A execução prevista é de 24 meses contados da ordem de serviço. Nenhuma atividade feita antes dessa ordem vale como meta do contrato. O próprio edital também condiciona a execução à disponibilidade orçamentária e financeira. Por isso, resultado publicado não é sinônimo de técnico na porteira na semana seguinte.
O valor total indicado é de R$ 319,8 milhões, distribuído entre os 50 lotes. Esse é o teto da chamada para executar serviços e projetos. Não é valor dividido diretamente entre as famílias.
O que o produtor deve conferir agora
- Confirme se o município aparece em um dos 50 lotes territoriais.
- Verifique se houve adesão da família ao Garantia-Safra em alguma das últimas dez safras.
- Consulte a situação do CAF e corrija nome, endereço ou documento desatualizado.
- Guarde comprovantes ligados ao Garantia-Safra e ao cadastro da unidade familiar.
- Acompanhe a prefeitura, o órgão local de extensão rural, sindicato, associação e cooperativa depois da divulgação das entidades selecionadas.
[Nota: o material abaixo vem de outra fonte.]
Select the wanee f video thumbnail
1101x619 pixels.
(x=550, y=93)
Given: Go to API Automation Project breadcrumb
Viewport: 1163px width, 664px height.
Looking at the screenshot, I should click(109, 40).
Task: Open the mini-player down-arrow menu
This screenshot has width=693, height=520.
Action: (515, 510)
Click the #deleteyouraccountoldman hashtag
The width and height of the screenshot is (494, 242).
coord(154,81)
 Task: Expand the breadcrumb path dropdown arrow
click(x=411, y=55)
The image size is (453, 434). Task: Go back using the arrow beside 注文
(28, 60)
Não há motivo para pagar atravessador por uma suposta vaga. A inscrição em curso é das organizações no sistema da Anater. O produtor deve preparar a documentação e acompanhar a mobilização local, sem confundir divulgação de edital com seleção já aberta de famílias.
Perguntas frequentes
O agricultor pode enviar proposta até 15 de agosto?
Não. A proposta é enviada por organização da sociedade civil habilitada. A escolha das famílias ocorrerá na execução territorial.
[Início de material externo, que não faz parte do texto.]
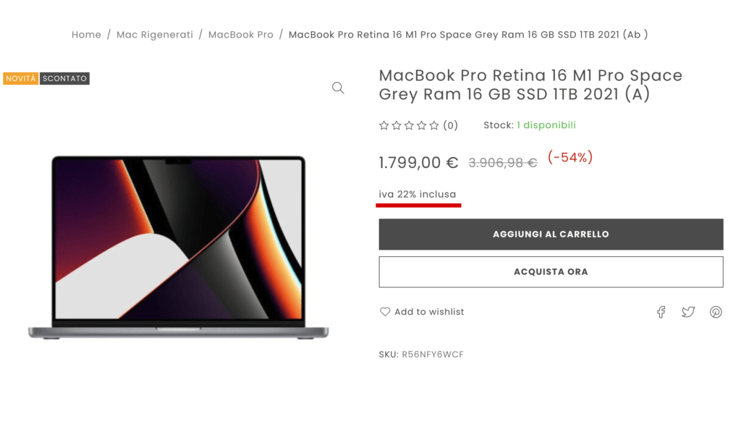The height and width of the screenshot is (445, 741).
Task: Click the Scontato badge label
Action: point(64,78)
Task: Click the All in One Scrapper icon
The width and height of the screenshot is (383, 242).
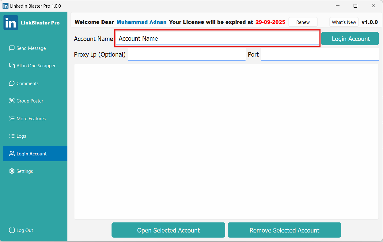Action: pyautogui.click(x=12, y=65)
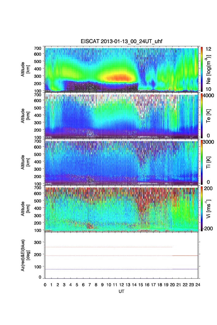Click the UT x-axis label
Screen dimensions: 217x325
[122, 291]
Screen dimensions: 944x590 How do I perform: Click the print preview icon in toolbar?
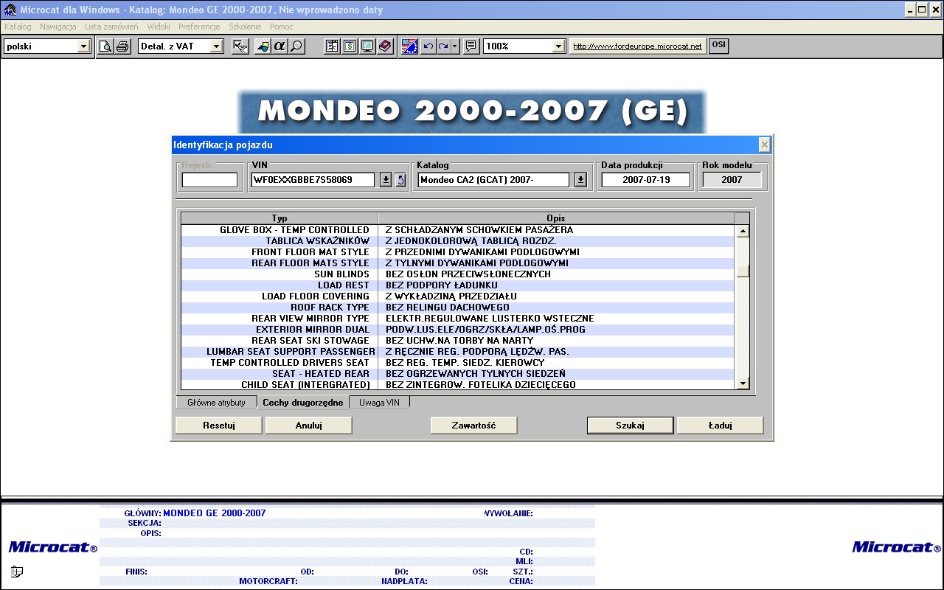point(106,46)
Estar no Garantia-Safra nesta safra é obrigatório?
Não necessariamente. O edital exige adesão em pelo menos uma das últimas dez safras, além dos demais critérios de enquadramento.
Quem está sem CAF perde o atendimento?
Não automaticamente. A família elegível poderá receber orientação para regularizar o cadastro, mas o CAF ativo terá prioridade.
O programa paga R$ 319,8 milhões aos produtores?
Não. O valor financia a execução dos serviços e projetos nos lotes. Não é um benefício em dinheiro repartido entre as famílias.